WHAT IS NEEDED:
From top to bottom, retype the data exactly, passing over any picture.

(DATA SECTION Opens)

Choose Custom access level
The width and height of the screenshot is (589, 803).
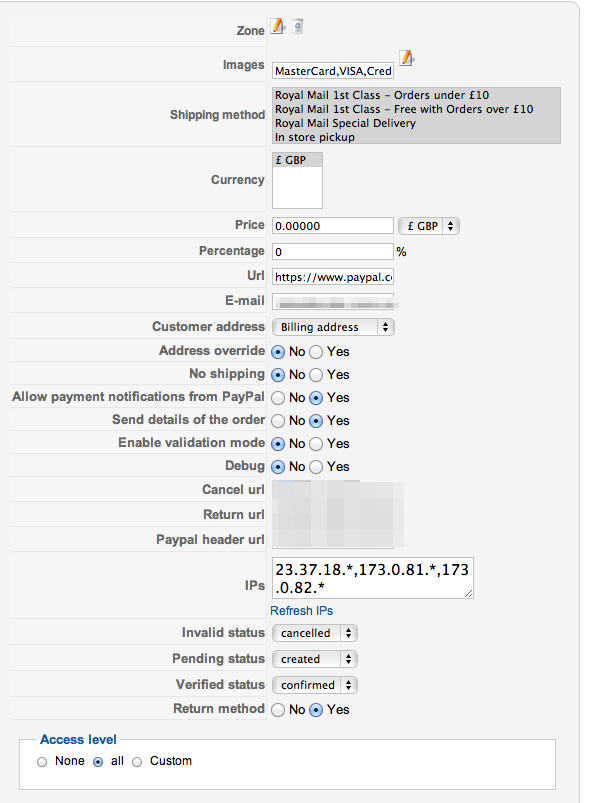137,762
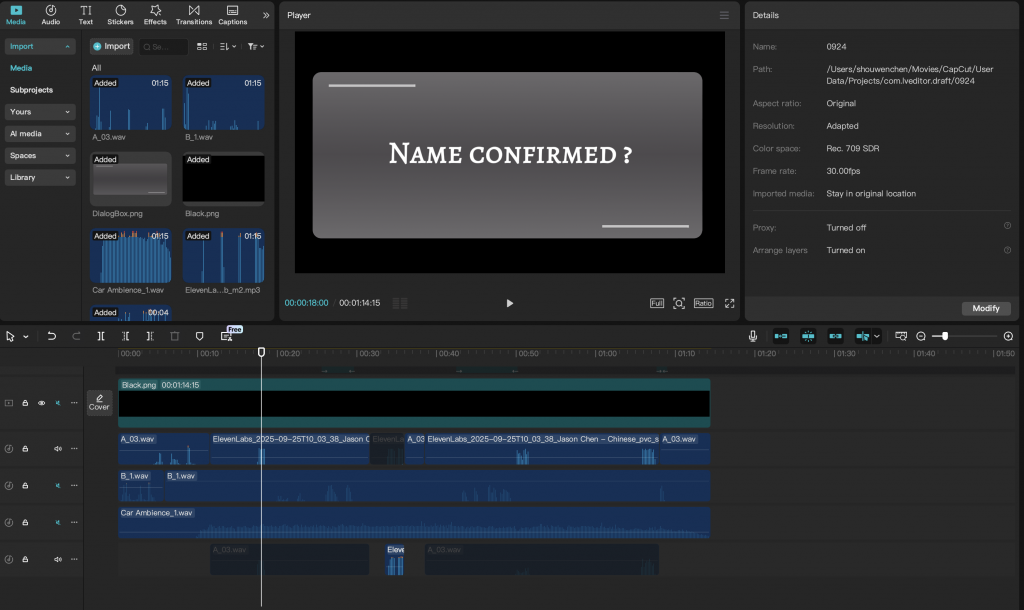Enter full screen with the player expand icon
Image resolution: width=1024 pixels, height=610 pixels.
(x=730, y=303)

(DATA SECTION Closes)

RESPONSE BELOW:
Choose Custom access level
The width and height of the screenshot is (589, 803).
137,762
Enter full screen with the player expand icon
Image resolution: width=1024 pixels, height=610 pixels.
(x=730, y=303)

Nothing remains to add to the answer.